Posted by Terry Weaver on 21 Dec 2010 / 0 Comment

If your plan is to grow your business, you’ve probably asked, “How am I going to steadily increase my incoming orders year after year?”

Chances are, what you need is a selling system— a repeatable process for producing a steadily increasing flow of orders, quarter after quarter, year after year. Most companies don’t have such a system— they get lazy when orders are plentiful and then when orders are scarce they scramble to close on an insufficient number of proposals. The alternative? A disciplined, proactive, pipeline-style process that keeps delivering new business. What are the major sections of that pipeline?

1. Lead Generation
A repeatable process for finding those who might need your product or service. Identifying “suspects” is the “weakest link” in most selling systems. Think website, networking, direct mail, telemarketing, a, dvertising, industry events, speaking opportunities, referral sources, social networking, door-to-door discovery calls— whatever works for you. You need to keep this pump primed every month to ensure a steady flow of potential clients.

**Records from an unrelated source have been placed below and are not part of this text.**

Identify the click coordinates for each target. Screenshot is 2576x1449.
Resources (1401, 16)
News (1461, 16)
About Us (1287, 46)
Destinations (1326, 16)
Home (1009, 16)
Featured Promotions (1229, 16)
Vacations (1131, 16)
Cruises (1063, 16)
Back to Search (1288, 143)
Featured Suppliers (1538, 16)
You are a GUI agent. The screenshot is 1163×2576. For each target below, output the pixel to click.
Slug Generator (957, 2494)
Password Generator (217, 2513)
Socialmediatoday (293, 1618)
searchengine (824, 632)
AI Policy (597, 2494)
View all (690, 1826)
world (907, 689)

2. Opportunity Development
When suspects turn themselves in and agree to hear more about what you have to sell, the fun begins. Your lead generation process, if it’s working right, provides a steady flow of leads where you can look for a fit between a need or a want and your product or service. Once you spot a match, you have a prospect.

3. Qualification
This process means sorting out the “best few” prospects from the many suspects. Perhaps better described as disqualification, you must identify non-prospects and waste no time on them. Most sales people try to get everyone to buy; the really good ones figure out quickly how to spot people who won’t buy, leaving valuable time for those who will. Define your “ideal customer” and pursue only the leads that match.

4. Proposal
A specific selling proposition to which a prospect can say “yes.” When done right, a proposal is just a formalization of an alreadydone deal. Rookie sales people generate a lot of proposals. Pros don’t bother, until they’re close to a “yes”.

5. Closing
Getting a prospect to say “yes,” “no,” or “not now.” While you’d like a “yes,” a “no” saves you a lot of potentially wasted time.

6. Farming
Maintaining and renewing your company’s visibility with the “not now’s.” Some orders are gone for good and someone else gets the business. Most lose out to alternatives—the most prevalent being the status quo when the prospect does nothing. An effective reminder process keeps your proposal in play with the “not now’s.” This is where your Customer Relationship Management (CRM) system pays for itself. How does your selling system work? What you’re looking for is the “weakest link” in this process—the bucket that often goes dry and then results in a slack month of new orders. Work on only that part, and then look for the next weakest link. Stay tuned— we’ll visit these one or two at a time in future issues.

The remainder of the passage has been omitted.